Before any major film is launched, a "junket" is organised by the studio. The entertainment press corps, or "junketeers", are summoned to hotels to interview the stars who have been deposited in separate bedrooms (beds removed). Like the clients of a down-market portrait photographer, the stars always sit in front of the same three backdrops: a) posters of the movie, b) vulgar floral arrangements, or c) lampshades.

As a social encounter, attending a "junket" is about as pleasurable as seeing your GP. The star may be facing up to 60 interviews in one day, while journalists loiter in waiting rooms drinking too much coffee and eating too many bite-size pastries. You will be granted up to five minutes with the great ones - maybe less. (A journalist colleague travelled across America to get two minutes with Sharon Stone.) When you are finally called, your questions - like a list of ailments - go flying out of the window. It always feels like you have just sat down, cleared your throat, mussed with your microphone (if it's for TV) and blurted out the first thing that comes into your head, when the publicist says, sharp as a slap, "OK - that's it".

Some publicists are super strict and signal wildly behind the star's back that your time is up. Others will interrupt mid-question with: "We're waaaaaaayy over time here". One journalist who lingered too long was rumoured to have been unceremoniously yanked out of his chair.

The secret is to charm the star into overturning the rules. Veteran "junketeer" Elaine Lipworth recently made a hit with Dustin Hoffman. She was promised five minutes. "I've been wanting to meet you ever since I was a teenager," she said truthfully at the outset. "Right," said Hoffman, "you get more time." "No she doesn't," replied the publicist. "Yes she does," bullied Hoffman. Ten minutes pass, and the publicist has created a new bald patch on his head. Hoffman looks round. "She gets to the end of the tape!" he yells.

The problem is trying to get anything original in so short a time. I tried once with William Shatner - a favourite of mine since my Star Trek- watching teenage years. There was so much to ask. I wanted him to join me on a parallel universe - to boldly go into territory where no interviewer had dared to go that morning. But, with the seconds ticking away, I got flustered and began to ask the longest and most ludicrous question in the history of junketeering.

"William Shatner - as Captain Kirk - wasn't it irresponsible of you to risk your life so many times on hostile planets? Shouldn't you - like so many British Generals for instance - have sent your subordinates down into enemy territory while you conducted operations from the relative safety of the bridge?" He looked at me, one eyebrow raised. Eyes twinkling. Still sexy after all these years. But I knew what he was thinking: This woman is nuts. Unexpectedly, he obliged with: "Then how would I have gotten to kiss all those girls?" and winked. Next!

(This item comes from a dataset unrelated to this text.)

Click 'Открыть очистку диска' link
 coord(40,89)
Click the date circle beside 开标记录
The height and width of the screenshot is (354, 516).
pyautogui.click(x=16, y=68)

Rule One of junkets: never ask for autographs, unless you're undeniably naff. With Shatner, I just managed to restrain myself.

Rule Two: don't get personal. Another colleague was almost thrown out of an interview with Keifer Sutherland when she dared to ask him about his break-up with Julia Roberts. Next!

With the scheduling so tight, the same old chestnuts end up being asked again and again: "Tell me Tom Cruise/ Hanks/Selleck - what was it that first attracted you to this role?" Perhaps one day, one of them will tell it like it is: "I guess it was the 12 million dollars". Next!